O diafragma é um músculo presente em todos os mamíferos (e em certos tipos de ave), e que possui como principal função propiciar que os pulmões se encham e se esvaziem de ar no processo respiratório. Seu movimento involuntário (mas que pode sofrer alterações voluntariamente) é imprescindível para assegurar nossa sobrevivência.

Denominam-se também diafragma certas peças de determinados mecanismos, como bombas hidráulicas, válvulas e máquinas fotográficas, cujas funções variam de caso a caso, mas unem-se pela característica de possibilitarem movimentos de expansão e retração.

É justamente no embate entre o natural e o artificial, a dilatação e a contração, que a performer Flavia Pinheiro constrói Diafragma 1.0: Como manter-se vivo?, apresentado no Trema! Festival.  A performance faz parte de uma trilogia criada pela artista, na qual de modos distintos a cada obra, são discutidas as relações de interação entre o corpo humano e tecnologia.
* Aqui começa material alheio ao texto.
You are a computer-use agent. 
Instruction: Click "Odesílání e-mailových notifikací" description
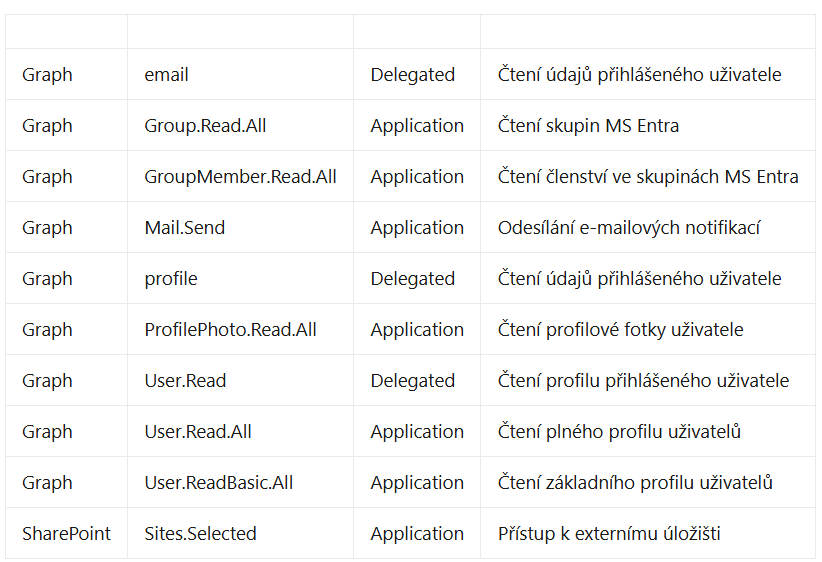coord(629,228)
Em Como manter-se vivo?, a performer é acompanhada a maior parte do tempo por duas esferas luminosas azuis controladas remotamente através de sistema bluetooth. Desde que adentramos o espaço cênico, nos deparamos com os três corpos que, ao realizarem deslocamentos diagonais no espaço, já friccionam as relações entre organicidade e mecanicidade.

No decorrer da obra entramos em contato com diferentes possibilidades corporais de resposta à pergunta-título da performance, estando em algumas delas mais direta a relação de composição entre as movimentações geradas no/pelo corpo da artista com aquelas adotadas pelos corpos autômatos das esferas luminosas, e em outras, estando a relação de oposição entre orgânico e inorgânico expressa apenas nas/pelas movimentações da performer.

Se em determinada sequência nos deparamos com a fragilidade e a fadiga do corpo humano exposto à falha na tentativa de repetição, em outra vemos um corpo mecanizado, que se move através de movimentos sincopados. Em outro momento ainda, o impulso na busca pela permanência faz com que a artista e as esferas adensem e ralentem seus movimentos, dançando uma espécie de butô tecnológico.  

Para além da presença, disponibilidade e técnica corporal vigorosas apresentadas por Flavia Pinheiro, e da hipnotizadora presença dos objetos inanimados em movimento, contribuem para a apreciação da performance a composição musical de Leandro Olivan e a iluminação de Pedro Vilela. Ambos os elementos colaboram na criação das diferentes atmosferas que caracterizam cada sequência da obra, somando-se também ao diálogo sobre tecnologia ao fazerem uso de sons eletrônicos na música, e fontes de luz diversas na iluminação.

No embate entre o corpo humano e aquilo que é mecânico e artificial na busca por encontrar formas de sobrevivência, a intérprete sugere ao final da obra uma transformação física que não aponta para o inorgânico com o qual competiu/compôs no restante da ação, mas para um possível caminho oposto. Trajando uma máscara cravejada de pedras que remete à imagem de uma mosca futurista, o corpo da artista transmuta-se, adquirindo uma animalidade que parece materializar uma força ao mesmo tempo ancestral e atemporal.  E se não fôssemos humanos, o que seríamos ou no que nos tornaríamos? Talvez a resposta, por ora esteja ali: nessa força selvagem capaz não apenas de manter a vida, mas que possibilita também a abertura de fissuras.